Collision at Anchor :-(

We had been guarding our spot (amazing what a hairy eyeball can do to people thinking they can anchor too close) as the sun was going down but we decided to go for an evening swim and an Italian boat dropped anchor waaaaay too close.
The anchorage at Sivota when we first arrived...lots of room!


The Italian boat “EOS” came in at about 19:00 (after we had moved twice during the day to secure a near perfect anchorage) and he dropped his anchor inappropriately close to us.  We told him from the water – (hard to have that hairy eyeball when you’re swimming around the boat) that he was pretty close and that we had 40 meters out. Their crew said that they had 17 meters out .. a 3:1 ratio. Our depth sounder read 10.3 meters – and we have a keel offset of 2.3 meters … so it’s really 13 meters x 3 = 39 meters … oh dear, he’s in trouble. They were nice but perhaps naive.

The wind started howling a little later in the evening … a new Hanse 575 (most of $1,5M) was in the bay and he hailed another boat that he had 70 meters of chain out (70 meters!!) and discouraged him from being too close.

At around 11:30 the wind increased to about 20 knots and the boat beside us started to sail on its anchor as did Tara. If you haven’t experienced it, the way it works is that anchored boats almost always go head-to-wind … which is why we love anchoring because there is always good airflow over the boat and if you pick your anchorages carefully you make sure that the waves are blocked by some land.

Anyway, when the wind is blowing above 15 knots the boat starts sailing … just like when you are sailing upwind.
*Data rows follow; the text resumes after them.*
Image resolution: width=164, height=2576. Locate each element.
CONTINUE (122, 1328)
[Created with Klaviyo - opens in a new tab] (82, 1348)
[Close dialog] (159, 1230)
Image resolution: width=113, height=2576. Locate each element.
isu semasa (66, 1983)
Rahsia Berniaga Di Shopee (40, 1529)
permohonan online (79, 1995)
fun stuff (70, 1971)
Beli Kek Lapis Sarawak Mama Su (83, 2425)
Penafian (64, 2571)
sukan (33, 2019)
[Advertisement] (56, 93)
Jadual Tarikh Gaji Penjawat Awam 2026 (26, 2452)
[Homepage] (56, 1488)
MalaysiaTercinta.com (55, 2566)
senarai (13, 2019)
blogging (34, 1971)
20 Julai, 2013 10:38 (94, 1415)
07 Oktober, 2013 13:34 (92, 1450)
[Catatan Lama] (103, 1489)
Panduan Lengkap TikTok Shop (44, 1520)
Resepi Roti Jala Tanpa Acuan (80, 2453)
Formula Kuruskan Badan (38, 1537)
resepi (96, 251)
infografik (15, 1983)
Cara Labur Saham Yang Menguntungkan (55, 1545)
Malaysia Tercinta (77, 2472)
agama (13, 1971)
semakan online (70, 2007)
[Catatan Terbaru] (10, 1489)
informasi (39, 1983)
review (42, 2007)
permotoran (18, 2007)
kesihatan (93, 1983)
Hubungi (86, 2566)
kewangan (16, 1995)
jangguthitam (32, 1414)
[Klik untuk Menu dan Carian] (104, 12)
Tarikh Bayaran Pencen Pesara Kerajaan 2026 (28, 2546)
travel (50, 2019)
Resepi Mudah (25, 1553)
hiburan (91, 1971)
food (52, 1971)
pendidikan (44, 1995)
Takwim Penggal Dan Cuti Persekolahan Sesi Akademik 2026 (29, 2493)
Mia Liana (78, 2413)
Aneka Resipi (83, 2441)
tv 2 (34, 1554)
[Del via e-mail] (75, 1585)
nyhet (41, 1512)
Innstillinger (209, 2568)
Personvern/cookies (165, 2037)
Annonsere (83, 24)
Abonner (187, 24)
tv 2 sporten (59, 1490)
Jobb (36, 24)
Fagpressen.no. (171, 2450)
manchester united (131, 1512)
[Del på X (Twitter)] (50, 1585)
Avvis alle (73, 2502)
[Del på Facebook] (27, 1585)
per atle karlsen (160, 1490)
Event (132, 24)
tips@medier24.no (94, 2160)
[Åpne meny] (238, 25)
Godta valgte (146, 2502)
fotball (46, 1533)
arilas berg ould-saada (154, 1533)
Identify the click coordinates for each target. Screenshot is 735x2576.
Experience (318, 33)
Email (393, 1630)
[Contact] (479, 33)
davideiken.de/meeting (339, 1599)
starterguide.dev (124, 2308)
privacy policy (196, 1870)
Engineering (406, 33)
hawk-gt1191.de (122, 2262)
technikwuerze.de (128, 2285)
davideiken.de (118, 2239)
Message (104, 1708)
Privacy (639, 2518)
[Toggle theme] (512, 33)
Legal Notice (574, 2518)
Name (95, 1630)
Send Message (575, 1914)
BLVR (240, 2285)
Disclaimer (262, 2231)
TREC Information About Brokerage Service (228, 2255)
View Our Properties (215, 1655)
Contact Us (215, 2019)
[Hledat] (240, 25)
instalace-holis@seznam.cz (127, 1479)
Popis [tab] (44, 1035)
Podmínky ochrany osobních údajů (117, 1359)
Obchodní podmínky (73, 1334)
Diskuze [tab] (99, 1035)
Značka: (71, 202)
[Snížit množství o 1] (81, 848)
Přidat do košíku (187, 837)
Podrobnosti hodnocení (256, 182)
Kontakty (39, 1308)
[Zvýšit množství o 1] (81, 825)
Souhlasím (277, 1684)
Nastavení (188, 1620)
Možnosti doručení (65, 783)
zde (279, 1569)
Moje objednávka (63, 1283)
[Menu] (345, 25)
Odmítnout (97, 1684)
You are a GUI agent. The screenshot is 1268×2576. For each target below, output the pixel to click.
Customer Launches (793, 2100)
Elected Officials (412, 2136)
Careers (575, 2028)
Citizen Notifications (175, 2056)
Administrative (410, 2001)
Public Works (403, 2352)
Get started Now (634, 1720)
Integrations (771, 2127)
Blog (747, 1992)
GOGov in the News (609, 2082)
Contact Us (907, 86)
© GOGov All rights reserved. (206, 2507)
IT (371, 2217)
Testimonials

The boat sails on one tack because of the wind blowing against the hull and rigging – it gets to a level of tightness on the chain, then it tacks and does the same on the other side. You end up going in a regular rhythm and if you have enough space, it’s actually a natural and relaxing motion in heavy wind.


This is what crowded looks like...it's at Lakka but you
get the idea. In light wind it's fine...heavy air ... crash!

Unfortunately a 42 Jeanneau doesn’t act the same way as a 50 footer and we ended up coming together bow to bow. There is a small pair of chunks out of our anchor roller … don’t know what happened to their boat … but they we quite gracious and apologetic and immediately lifted their anchor and threw it a few more times until they got it right - somewhere not near us.  I stayed on deck for a couple of hours to make sure that we weren’t going to have more trouble. At a little after midnight another boat came and anchored fairly close to us … GRRRR … after another 2 hours on deck the wind died and I joined Marina in bed. Ross continued to play his WW2 computer game and agreed to look outside every half hour or so. Two more GPS anchor alarms later, we all retire and woke up around 09:00 a little worse for wear.